2. É o caso, por exemplo, de alguns que antes de orar tiram o manto, como fazem os pagãos quando vão cultuar seus ídolos. Se fosse preciso agir desta maneira, os Apóstolos, ao ensinarem o modo de se vestir durante a oração, teriam incluído este uso; a não ser que alguém pense que Paulo deixou o seu manto em casa de Carpo (cf. 2Tm 4,13), por tê-lo tirado para a oração. Será que Deus não escuta pessoas vestidas com o manto, se ouviu a prece daqueles três santos que na fornalha do rei da Babilônia oravam com suas vestes e turbantes?
XVI
Fatos erradamente tomados como ritos
1. O mesmo vale para o costume, que
alguns têm, de se assentar, logo que termina a oração. Não consigo perceber a
razão disso; é pueril. Que dizer então? Se o célebre Hermas, autor do livro
intitulado “Pastor”, depois de sua oração, não se tivesse sentado no leito, mas
tivesse feito outra coisa, exigiríamos que se tomasse isto como observância
obrigatória? Certamente não.
2. Com efeito, o texto em que
diz: “Depois de ter orado, e de me ter assentado sobre o leito”,
deve ser entendido simplesmente como parte da narração e não como disciplina da
oração.
3. Do contrário, seria impossível
adorar a Deus, senão onde houver leitos
4. Mais ainda, agiria contra aquela
obra, quem se assentasse numa cadeira ou num banco.

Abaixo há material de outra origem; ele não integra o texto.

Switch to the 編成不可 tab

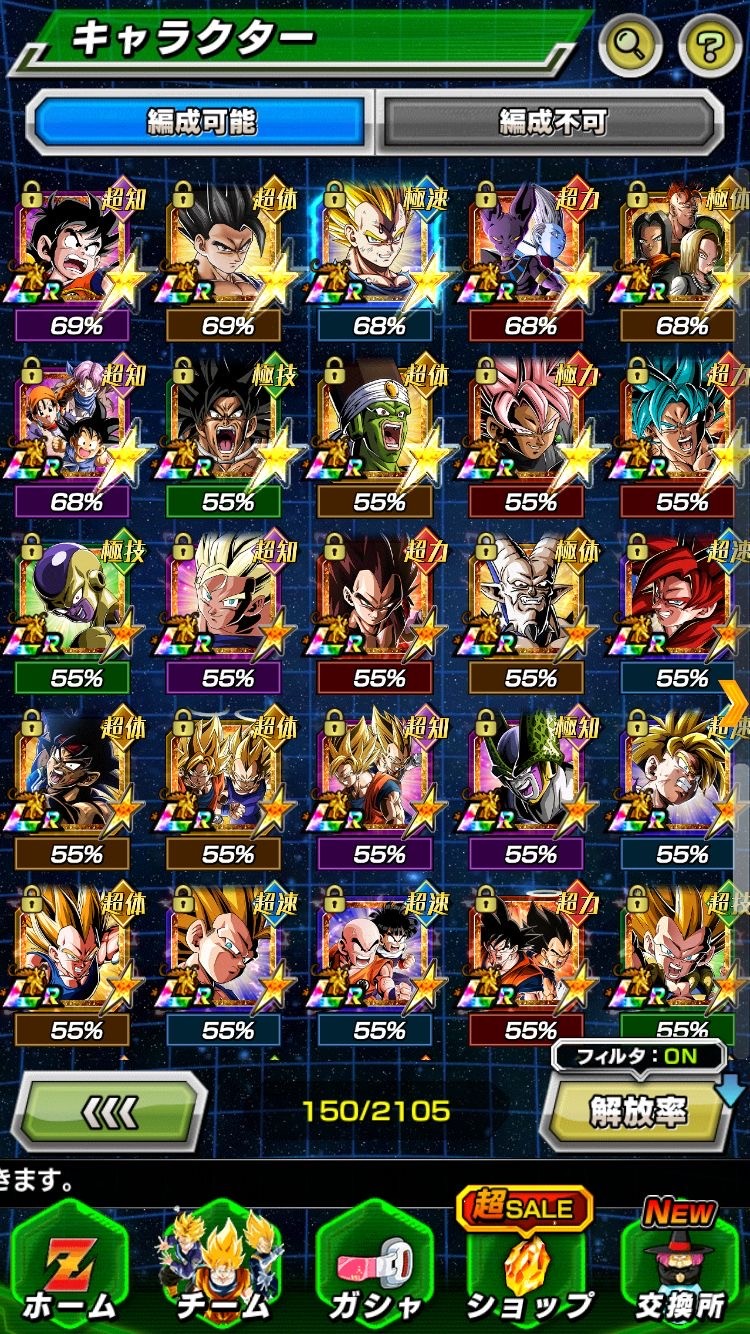(x=552, y=122)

5. Se, pois, os pagãos se comportam
desta forma, assentando-se depois de adorar suas estatuetas, tal uso merece
censura entre nós, por ocorrer em rituais celebrados diante dos ídolos.
6. A isto se acrescenta a acusação de irreverência, que os próprios pagãos deveriam entender, se tivessem um mínimo de sabedoria. Se, com efeito, se considera desrespeitoso assentar-se alguém diante duma pessoa pela qual tem o maior respeito e veneração, quanto mais será irreligioso assentar-se em face do Deus vivo, ante o qual o anjo da oração se mantêm de pé? Ou estaríamos reclamando diante de Deus, por que a oração nos é fatigante?
XVII
Orar com humildade
1. Na verdade, quando oramos com
modéstia e humildade tornam-se recomendáveis diante de Deus as nossas preces.
Nem levantemos muito alto as mãos, mas de modo sóbrio e correto, para que o
rosto não se erga com arrogância.
2. Lembremo-nos daquele publicano, que
orava a Deus com humildade não só nas palavras, mas também com o rosto
inclinado para a terra, e saiu justificado, ao contrário do fariseu cheio de
insolência (cf. Lc 18,9-14).
3. É preciso que manifestemos submissão
também pelo tom da voz. De quantos pulmões precisaríamos, se fosse pela altura
do som da voz que Deus nos ouve? Deus, em verdade, escuta, não a voz, mas o
coração, até onde penetra o seu olhar.
4. O demônio do oráculo de Delfos assim
falou: “Eu compreendo o mudo e escuto o que não fala”. Será que os
ouvidos de Deus precisam de sons? Como pôde a oração de Jonas chegar ao céu, do
fundo das entranhas da baleia? Como pôde passar através das vísceras de tão
grande animal e subir ao céu, dos abismos do mar, através da grande massa de
águas? (cf Jn 2,1-11).
5. Que lucram aqueles que oram com voz
mais gritante, senão incomodarem os vizinhos? Além disso, expondo ás claras seu
pedido, nada de menos fazem do que ostentar publicamente que estão orando.